Believed to have been lost in the Indian Ocean, along with its 239 passengers and crew members, the wreckage is untraceable since March 8. While Malaysia bears responsibility of the investigation and the recovery of the flight, Australia has been designated an "accredited representative" of the search after the premier of both the countries Najib Razak and Tony Abott met on Thursday to discuss the issue.
Former defence force chief Angus Houston, head of the Australian co-ordination centre said that Ocean Shield, which is an Australian Customs vehicle has deployed an underwater detection vehicle to search for the plane's black boxes.
Saying that the underwater search area has been narrowed down to 240 sq kmm, Houston said,"The towed pinger has been deployed today from the Ocean Shield. The search is currently ongoing." He also added that time was running out.
He further added,"The area of highest probability as to where the aircraft might have entered the water is the area where the underwater search will commence. On best advice the locator beacon will last about a month before it ceases its transmissions. We're now getting pretty close to the time when it might expire."
Rejecting the rumour that visual search will be dismissed now that the underwater search operation is on, Houston said that there was still a great possibility of finding floating objects.
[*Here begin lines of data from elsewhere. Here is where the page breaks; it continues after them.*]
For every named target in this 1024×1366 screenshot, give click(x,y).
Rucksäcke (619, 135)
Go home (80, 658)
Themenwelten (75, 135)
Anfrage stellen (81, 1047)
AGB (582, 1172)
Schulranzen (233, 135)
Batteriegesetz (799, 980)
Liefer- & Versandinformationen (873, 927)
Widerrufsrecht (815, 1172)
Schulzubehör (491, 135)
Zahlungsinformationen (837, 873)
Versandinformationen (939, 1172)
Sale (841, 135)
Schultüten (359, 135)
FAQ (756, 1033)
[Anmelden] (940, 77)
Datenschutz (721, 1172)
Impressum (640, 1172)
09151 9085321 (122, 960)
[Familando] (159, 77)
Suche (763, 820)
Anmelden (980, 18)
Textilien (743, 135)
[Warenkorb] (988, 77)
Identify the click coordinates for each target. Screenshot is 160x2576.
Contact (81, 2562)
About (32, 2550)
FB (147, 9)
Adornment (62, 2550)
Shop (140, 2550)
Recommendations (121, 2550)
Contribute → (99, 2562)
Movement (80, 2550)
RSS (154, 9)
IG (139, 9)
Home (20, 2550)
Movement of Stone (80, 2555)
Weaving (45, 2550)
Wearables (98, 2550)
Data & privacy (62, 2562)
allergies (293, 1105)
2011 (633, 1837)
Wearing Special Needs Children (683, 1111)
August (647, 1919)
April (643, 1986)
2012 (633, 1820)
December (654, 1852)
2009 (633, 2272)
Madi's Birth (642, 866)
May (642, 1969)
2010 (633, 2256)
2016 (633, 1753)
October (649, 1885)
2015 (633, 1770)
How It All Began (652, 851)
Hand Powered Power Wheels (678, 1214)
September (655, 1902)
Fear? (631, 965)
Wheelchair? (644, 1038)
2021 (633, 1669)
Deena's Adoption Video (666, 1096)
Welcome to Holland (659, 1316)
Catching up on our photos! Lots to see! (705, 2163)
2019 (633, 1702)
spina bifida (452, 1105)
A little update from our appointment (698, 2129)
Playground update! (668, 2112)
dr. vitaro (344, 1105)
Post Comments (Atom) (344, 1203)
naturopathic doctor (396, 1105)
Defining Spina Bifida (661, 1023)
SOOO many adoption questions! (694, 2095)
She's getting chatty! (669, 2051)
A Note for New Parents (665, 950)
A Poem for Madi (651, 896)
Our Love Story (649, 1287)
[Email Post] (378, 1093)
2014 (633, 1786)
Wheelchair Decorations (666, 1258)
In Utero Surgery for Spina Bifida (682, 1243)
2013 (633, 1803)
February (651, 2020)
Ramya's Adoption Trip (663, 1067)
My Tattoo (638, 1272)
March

The overall search mission will scour an area of 217,000 sq kms - 1,700km northwest of Perth. With fair weather conditions, 10 military aircrafts, 4 civil jets and 9 ships have been deployed for the search.
"Let me now say that this is a vast area, an area that's quite remote, and we'll continue the surface search for a good deal more time. If we find a piece of wreckage on the surface ... that gives us a much better datum to start the underwater search than we've currently got," said Houston.
He also said that the Western Australian government was assisting the families of the passengers of MH370 and is hosting them by providing all necessary assistance.